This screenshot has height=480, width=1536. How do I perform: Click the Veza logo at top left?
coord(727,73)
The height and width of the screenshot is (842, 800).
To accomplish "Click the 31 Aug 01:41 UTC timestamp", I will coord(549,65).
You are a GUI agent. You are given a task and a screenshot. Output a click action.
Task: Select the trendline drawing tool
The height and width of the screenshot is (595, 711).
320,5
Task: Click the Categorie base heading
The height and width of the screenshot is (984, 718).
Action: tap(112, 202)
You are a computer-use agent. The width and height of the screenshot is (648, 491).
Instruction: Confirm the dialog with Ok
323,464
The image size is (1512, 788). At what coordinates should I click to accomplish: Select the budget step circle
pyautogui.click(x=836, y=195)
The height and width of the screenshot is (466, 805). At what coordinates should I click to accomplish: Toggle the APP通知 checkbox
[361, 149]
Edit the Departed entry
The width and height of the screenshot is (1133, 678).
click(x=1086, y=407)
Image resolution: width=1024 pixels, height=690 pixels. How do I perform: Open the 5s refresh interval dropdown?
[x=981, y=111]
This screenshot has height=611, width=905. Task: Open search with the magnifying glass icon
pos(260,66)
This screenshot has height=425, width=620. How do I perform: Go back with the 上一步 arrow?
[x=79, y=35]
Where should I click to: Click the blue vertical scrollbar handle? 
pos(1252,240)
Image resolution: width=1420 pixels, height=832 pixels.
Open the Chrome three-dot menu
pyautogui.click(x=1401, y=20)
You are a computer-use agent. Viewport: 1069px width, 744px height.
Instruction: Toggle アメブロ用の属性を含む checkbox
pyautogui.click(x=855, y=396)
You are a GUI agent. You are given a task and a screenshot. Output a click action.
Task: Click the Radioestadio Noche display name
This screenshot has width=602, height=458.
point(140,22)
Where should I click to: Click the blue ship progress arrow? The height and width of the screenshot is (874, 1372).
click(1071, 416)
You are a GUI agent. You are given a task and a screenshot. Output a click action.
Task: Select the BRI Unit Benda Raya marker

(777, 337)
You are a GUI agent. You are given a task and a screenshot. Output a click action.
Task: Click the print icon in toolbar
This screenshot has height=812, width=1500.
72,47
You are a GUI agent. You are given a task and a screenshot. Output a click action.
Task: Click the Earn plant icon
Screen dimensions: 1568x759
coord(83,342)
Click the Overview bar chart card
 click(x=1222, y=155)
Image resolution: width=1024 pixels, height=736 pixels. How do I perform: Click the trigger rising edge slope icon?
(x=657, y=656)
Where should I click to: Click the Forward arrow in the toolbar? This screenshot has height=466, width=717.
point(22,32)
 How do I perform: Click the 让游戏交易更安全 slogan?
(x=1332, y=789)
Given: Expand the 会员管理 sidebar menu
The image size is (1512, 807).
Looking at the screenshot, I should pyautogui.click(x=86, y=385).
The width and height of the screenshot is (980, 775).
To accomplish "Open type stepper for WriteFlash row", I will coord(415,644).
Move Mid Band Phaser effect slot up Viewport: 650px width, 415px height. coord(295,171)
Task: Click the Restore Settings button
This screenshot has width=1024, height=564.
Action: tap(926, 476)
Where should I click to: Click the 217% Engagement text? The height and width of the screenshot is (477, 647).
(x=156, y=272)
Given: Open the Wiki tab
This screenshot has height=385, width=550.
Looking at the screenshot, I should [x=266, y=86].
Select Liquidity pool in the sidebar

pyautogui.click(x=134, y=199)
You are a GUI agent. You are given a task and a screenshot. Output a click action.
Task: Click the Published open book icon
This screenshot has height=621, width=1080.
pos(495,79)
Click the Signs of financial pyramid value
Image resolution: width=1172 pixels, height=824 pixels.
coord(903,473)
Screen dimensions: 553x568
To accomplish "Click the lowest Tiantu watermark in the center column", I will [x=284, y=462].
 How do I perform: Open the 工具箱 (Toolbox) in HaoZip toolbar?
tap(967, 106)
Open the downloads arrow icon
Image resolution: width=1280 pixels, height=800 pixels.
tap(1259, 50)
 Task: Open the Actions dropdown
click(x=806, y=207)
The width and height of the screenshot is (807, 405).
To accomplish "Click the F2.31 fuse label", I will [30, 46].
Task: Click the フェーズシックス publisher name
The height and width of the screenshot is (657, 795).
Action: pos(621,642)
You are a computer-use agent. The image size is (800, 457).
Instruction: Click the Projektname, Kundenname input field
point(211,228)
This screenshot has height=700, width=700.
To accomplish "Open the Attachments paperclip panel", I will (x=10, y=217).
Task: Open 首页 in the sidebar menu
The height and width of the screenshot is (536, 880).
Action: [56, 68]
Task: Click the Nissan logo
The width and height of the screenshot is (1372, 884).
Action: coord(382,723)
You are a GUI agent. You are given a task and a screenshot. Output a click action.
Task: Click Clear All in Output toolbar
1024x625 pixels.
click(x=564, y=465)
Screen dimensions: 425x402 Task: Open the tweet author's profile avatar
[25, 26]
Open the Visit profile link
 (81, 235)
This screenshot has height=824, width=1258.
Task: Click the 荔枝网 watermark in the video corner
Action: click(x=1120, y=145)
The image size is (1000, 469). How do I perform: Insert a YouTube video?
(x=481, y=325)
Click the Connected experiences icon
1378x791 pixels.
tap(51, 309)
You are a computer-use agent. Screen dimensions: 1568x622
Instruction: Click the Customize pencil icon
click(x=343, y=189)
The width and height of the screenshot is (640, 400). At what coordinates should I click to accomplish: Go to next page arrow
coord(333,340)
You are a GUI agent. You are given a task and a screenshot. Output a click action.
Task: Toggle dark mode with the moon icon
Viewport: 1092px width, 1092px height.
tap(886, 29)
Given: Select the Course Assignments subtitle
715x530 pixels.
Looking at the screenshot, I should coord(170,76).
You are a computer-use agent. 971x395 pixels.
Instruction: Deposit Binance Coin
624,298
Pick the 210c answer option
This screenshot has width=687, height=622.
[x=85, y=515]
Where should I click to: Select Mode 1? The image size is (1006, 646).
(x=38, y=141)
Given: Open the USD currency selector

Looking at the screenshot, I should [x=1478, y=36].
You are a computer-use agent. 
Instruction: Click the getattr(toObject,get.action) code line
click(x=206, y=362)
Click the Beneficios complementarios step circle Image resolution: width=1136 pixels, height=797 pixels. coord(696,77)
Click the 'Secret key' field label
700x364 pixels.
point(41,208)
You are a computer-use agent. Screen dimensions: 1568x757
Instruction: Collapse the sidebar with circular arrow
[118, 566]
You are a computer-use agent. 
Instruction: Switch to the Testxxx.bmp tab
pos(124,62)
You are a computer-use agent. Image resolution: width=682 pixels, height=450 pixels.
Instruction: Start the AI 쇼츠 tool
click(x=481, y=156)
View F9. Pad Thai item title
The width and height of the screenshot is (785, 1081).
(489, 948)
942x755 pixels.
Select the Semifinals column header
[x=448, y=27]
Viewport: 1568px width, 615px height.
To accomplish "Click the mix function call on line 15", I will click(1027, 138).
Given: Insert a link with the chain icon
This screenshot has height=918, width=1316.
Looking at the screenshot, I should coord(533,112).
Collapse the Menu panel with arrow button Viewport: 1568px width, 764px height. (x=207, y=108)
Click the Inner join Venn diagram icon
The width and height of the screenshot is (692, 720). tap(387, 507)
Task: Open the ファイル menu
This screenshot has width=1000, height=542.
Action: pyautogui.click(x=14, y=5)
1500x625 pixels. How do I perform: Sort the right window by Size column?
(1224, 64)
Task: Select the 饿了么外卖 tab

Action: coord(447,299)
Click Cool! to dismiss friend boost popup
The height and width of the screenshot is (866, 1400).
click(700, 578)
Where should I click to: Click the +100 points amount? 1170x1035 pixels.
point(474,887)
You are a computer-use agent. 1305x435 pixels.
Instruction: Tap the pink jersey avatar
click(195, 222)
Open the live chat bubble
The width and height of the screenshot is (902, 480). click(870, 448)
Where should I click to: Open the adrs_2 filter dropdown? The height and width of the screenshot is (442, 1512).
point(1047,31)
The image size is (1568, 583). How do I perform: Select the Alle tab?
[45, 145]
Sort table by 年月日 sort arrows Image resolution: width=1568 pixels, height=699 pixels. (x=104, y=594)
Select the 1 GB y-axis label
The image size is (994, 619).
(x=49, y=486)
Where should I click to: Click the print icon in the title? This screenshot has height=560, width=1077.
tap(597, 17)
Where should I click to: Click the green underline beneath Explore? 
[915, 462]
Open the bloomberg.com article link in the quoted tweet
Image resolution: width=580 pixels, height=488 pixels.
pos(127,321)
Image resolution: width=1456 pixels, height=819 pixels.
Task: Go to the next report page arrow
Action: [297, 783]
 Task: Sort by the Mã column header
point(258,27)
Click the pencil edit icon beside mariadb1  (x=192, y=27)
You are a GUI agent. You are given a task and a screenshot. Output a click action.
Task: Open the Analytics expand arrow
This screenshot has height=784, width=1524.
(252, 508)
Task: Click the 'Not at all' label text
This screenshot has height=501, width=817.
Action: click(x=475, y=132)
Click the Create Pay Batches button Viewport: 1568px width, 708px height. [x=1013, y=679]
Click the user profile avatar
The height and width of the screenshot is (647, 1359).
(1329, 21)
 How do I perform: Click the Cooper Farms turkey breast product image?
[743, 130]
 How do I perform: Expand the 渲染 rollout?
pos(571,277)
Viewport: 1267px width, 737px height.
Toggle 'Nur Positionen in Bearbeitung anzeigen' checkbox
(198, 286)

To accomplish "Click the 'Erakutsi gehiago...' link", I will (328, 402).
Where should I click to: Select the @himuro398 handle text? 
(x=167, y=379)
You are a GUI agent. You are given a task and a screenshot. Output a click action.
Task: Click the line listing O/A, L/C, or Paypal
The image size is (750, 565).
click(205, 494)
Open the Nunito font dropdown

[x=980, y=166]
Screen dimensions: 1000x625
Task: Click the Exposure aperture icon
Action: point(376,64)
◇ ◇ ◇
__WHAT THE EXERCISE ASKS__
Using the entries above, return each line that includes the word "computer".

__RESPONSE BELOW__
You are a computer-use agent. The width and height of the screenshot is (648, 491).
You are a computer-use agent. Viewport: 1069px width, 744px height.
You are a computer-use agent. The image size is (800, 457).
You are a computer-use agent. Screen dimensions: 1568x622
You are a computer-use agent. 971x395 pixels.
You are a computer-use agent. 
You are a computer-use agent. Screen dimensions: 1568x757
You are a computer-use agent. 
You are a computer-use agent. Image resolution: width=682 pixels, height=450 pixels.
You are a computer-use agent. 1305x435 pixels.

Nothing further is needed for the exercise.